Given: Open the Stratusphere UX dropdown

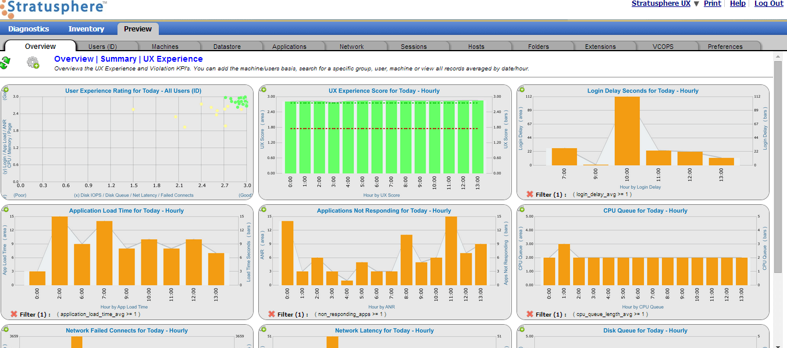Looking at the screenshot, I should (695, 3).
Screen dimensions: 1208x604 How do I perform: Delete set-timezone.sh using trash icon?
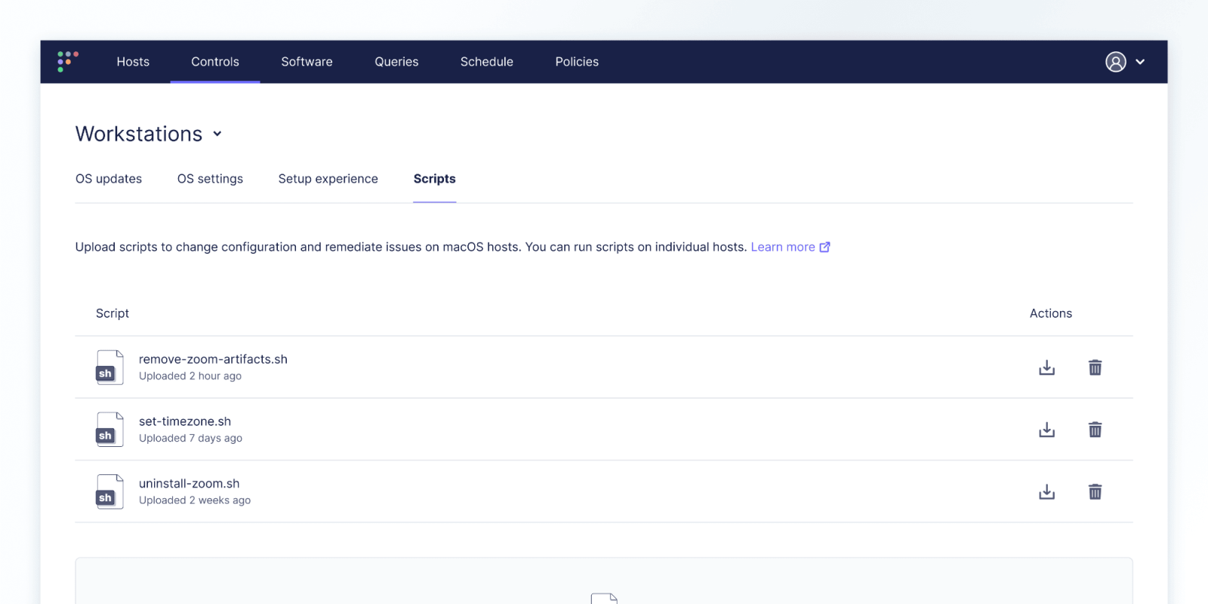pos(1095,430)
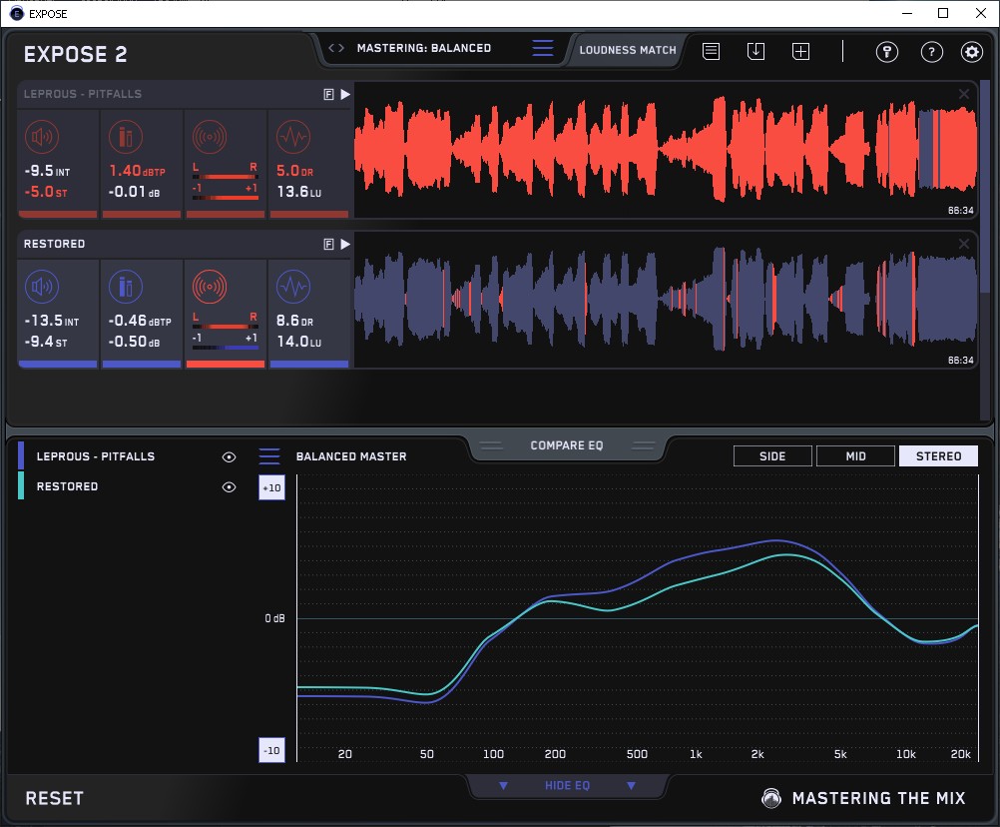Image resolution: width=1000 pixels, height=827 pixels.
Task: Switch EQ view to Mid
Action: pos(855,456)
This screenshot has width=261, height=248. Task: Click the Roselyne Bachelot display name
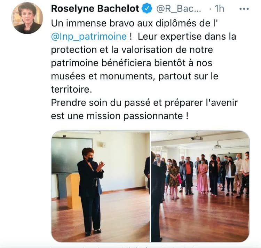coord(95,9)
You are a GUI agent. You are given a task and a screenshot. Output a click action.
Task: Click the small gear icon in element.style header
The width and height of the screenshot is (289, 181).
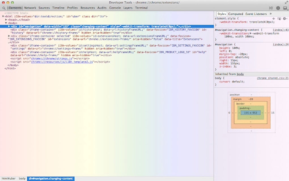(x=284, y=18)
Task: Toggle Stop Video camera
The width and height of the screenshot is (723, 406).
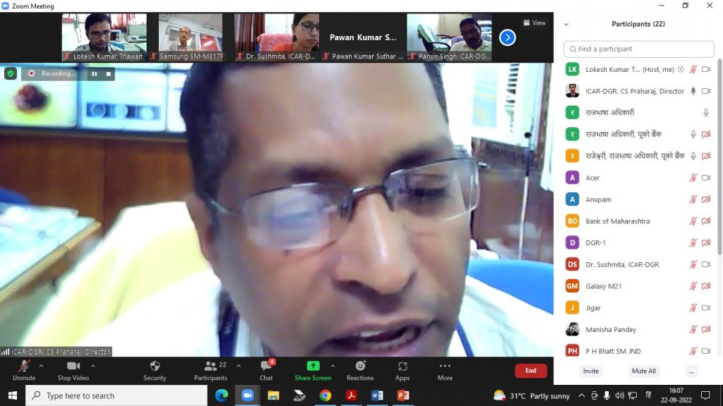Action: coord(73,369)
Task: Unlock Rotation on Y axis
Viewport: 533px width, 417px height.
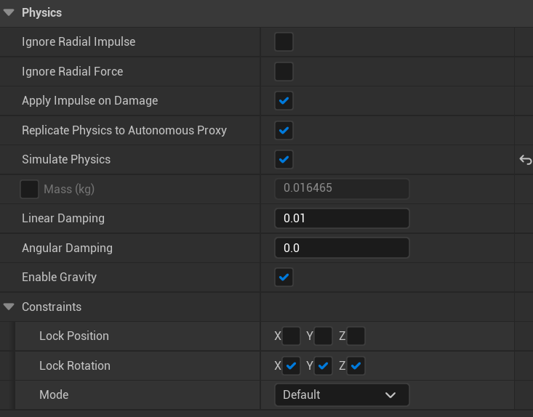Action: (324, 366)

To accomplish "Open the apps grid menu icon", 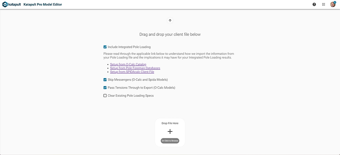I will coord(323,5).
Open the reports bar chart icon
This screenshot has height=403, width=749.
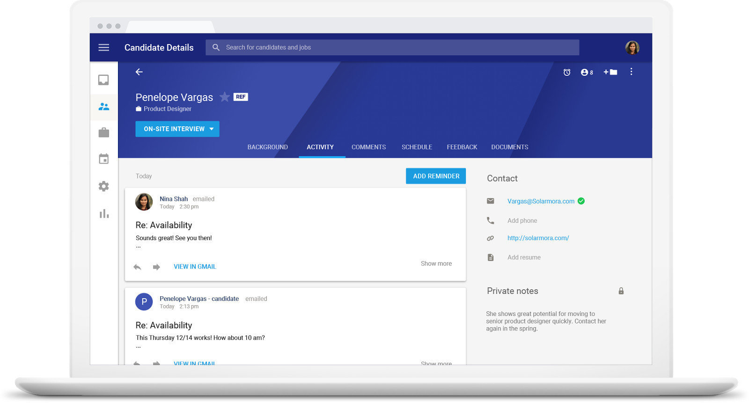(x=104, y=214)
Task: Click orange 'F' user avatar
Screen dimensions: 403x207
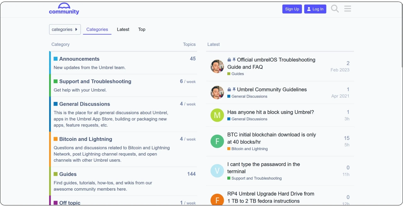Action: tap(217, 200)

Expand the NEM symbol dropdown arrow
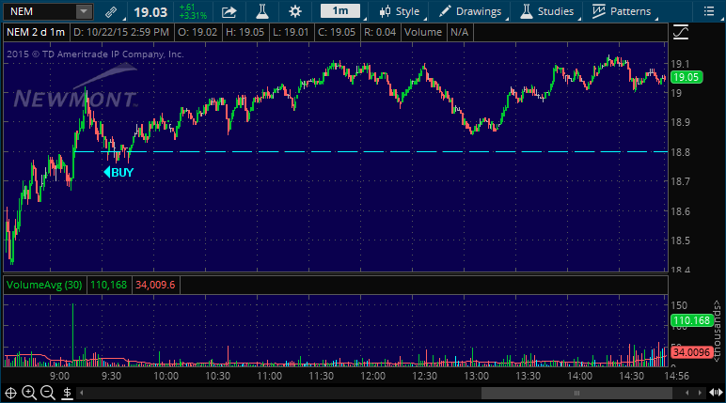(84, 11)
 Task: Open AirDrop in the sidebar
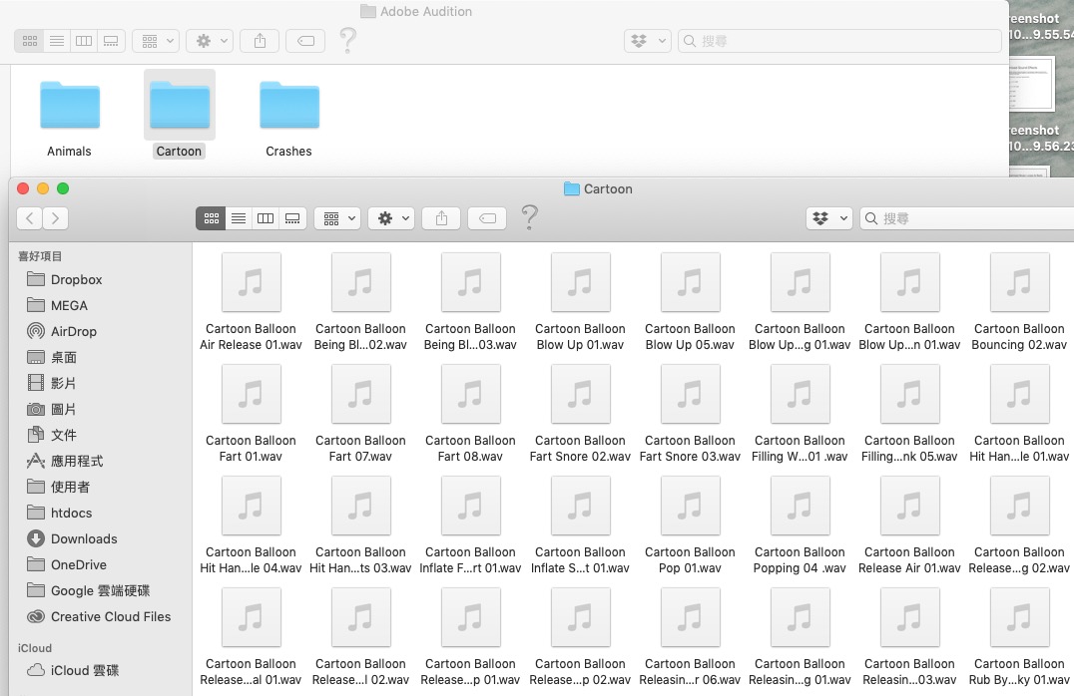(x=73, y=331)
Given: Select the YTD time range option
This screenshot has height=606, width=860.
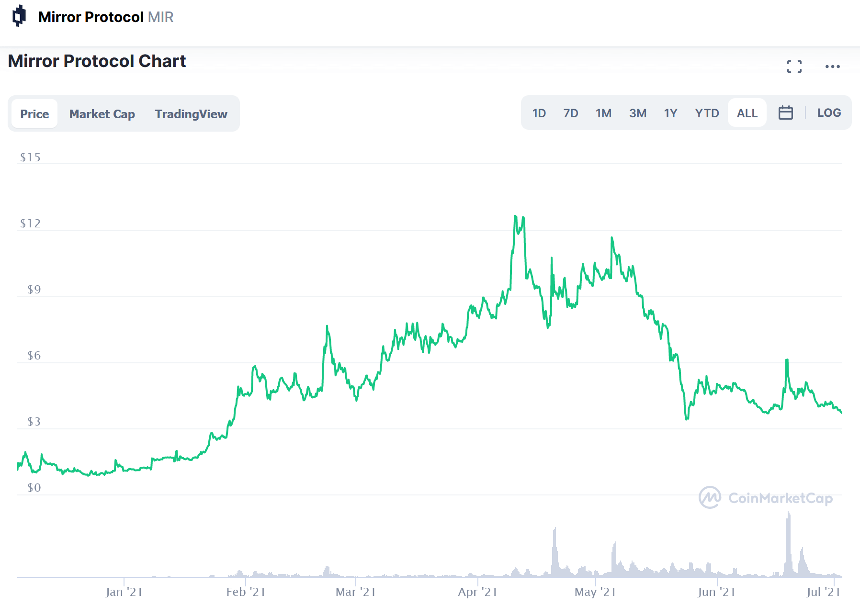Looking at the screenshot, I should (707, 113).
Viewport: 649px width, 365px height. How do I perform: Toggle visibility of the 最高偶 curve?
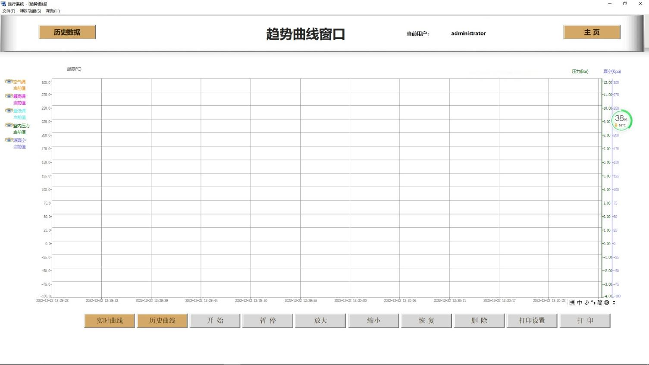pyautogui.click(x=9, y=96)
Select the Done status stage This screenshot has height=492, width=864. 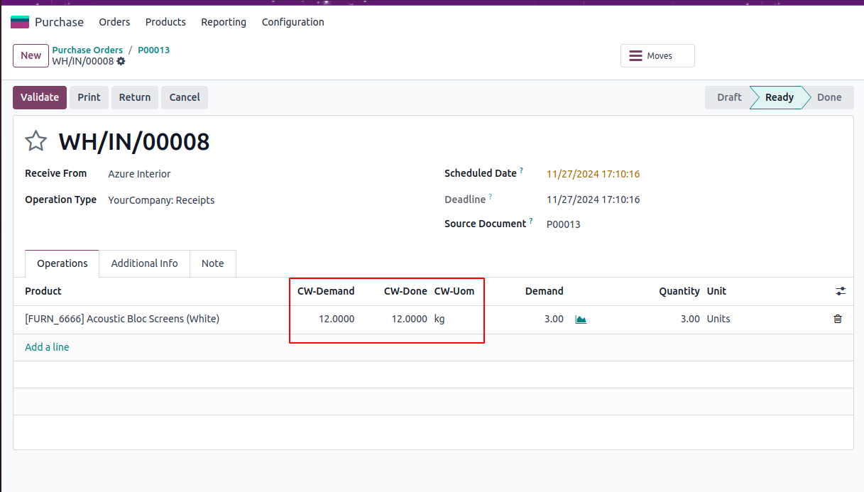(829, 97)
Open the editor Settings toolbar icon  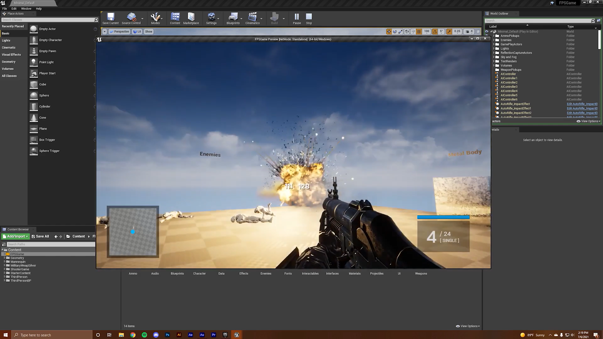coord(211,19)
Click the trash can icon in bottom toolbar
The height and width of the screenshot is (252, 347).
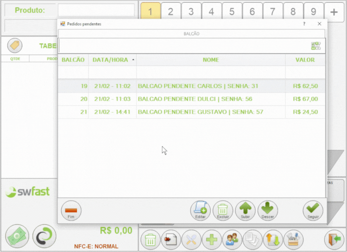(151, 240)
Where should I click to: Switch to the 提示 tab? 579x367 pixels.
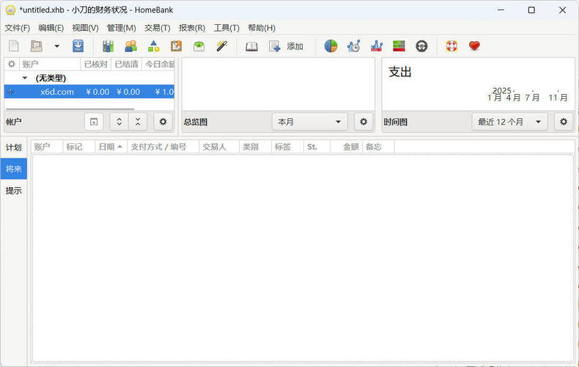click(14, 191)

════════

> _Exercise_: Write out, please, the lines of the listing above from the one with "Where should I" through the very last, exactly as given and with no pictures.

> _Final answer_:
Where should I click to: Switch to the 提示 tab? 579x367 pixels.
click(14, 191)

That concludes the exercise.